This input data can be stored in a specified file (e.g., json, jsonl) and managed and read by a FileStorage object. The example loads the default data path, but the path can be modified as needed for custom data and cache paths in actual use cases:

self.storage = FileStorage(
    first_entry_file_name="./dataflow/example/FuncCallPipeline/chat_data.jsonl",
    cache_path="./cache",
    file_name_prefix="dataflow_cache_step",
    cache_type="jsonl",
)

2. Scenario Extracting and Expanding

2.1 Scenario Extracting

The first step of the pipeline is to extract the scenario information of the conversation from the conversational data using the Scenario Extractor (ScenarioExtractor).

Functionality:

Extracts conversational scenario information.

Input: Raw conversational data Output: A brief conversational scenario

scenario_extractor = ScenarioExtractor(
    llm_serving=self.llm_serving
    )

2.2 Scenario Expanding

The pipeline provides an optional step: expanding existing scenarios into new ones using the Scenario Expander (ScenarioExpander).

Functionality:

Expands conversational scenarios.

Input: Original conversational scenario Output: New conversational scenarios

scenario_expander = ScenarioExpander(
    llm_serving=self.llm_serving
    )

3. Task Generating, Expanding and Validation

3.1 Atomic Task Generating

The second step of the pipeline is to generate corresponding atomic tasks based on the scenario topic using the Atomic Task Generator (AtomTaskGenerator).

Functionality:

Generates atomic tasks corresponding to the scenario.
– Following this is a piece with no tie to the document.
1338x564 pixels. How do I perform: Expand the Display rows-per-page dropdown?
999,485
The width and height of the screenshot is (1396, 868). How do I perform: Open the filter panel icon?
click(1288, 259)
Input: Conversational scenario Output: Corresponding atomic tasks

atom_task_generator = AtomTaskGenerator(
    llm_serving=self.llm_serving
    )

3.2 Sequential Task Generating

The third step of the pipeline is to generate a successor task for the previously generated atomic task and combine them into a complex task using the Sequential Task Generator (SequentialTaskGenerator).

Functionality:

Generates successor tasks and complex composite tasks.

Input: Atomic tasks Output: Subsequent atomic tasks, composite tasks

sequential_task_generator = SequentialTaskGenerator(
    llm_serving=self.llm_serving
    )

3.3 Composition Task Filtering

The fourth step of the pipeline is to validate the completeness of the composite tasks and their subtasks and filter out those that do not meet the requirements using the Composition Task Filter (CompositionTaskFilter).

Functionality:

Validates the completeness of composite tasks.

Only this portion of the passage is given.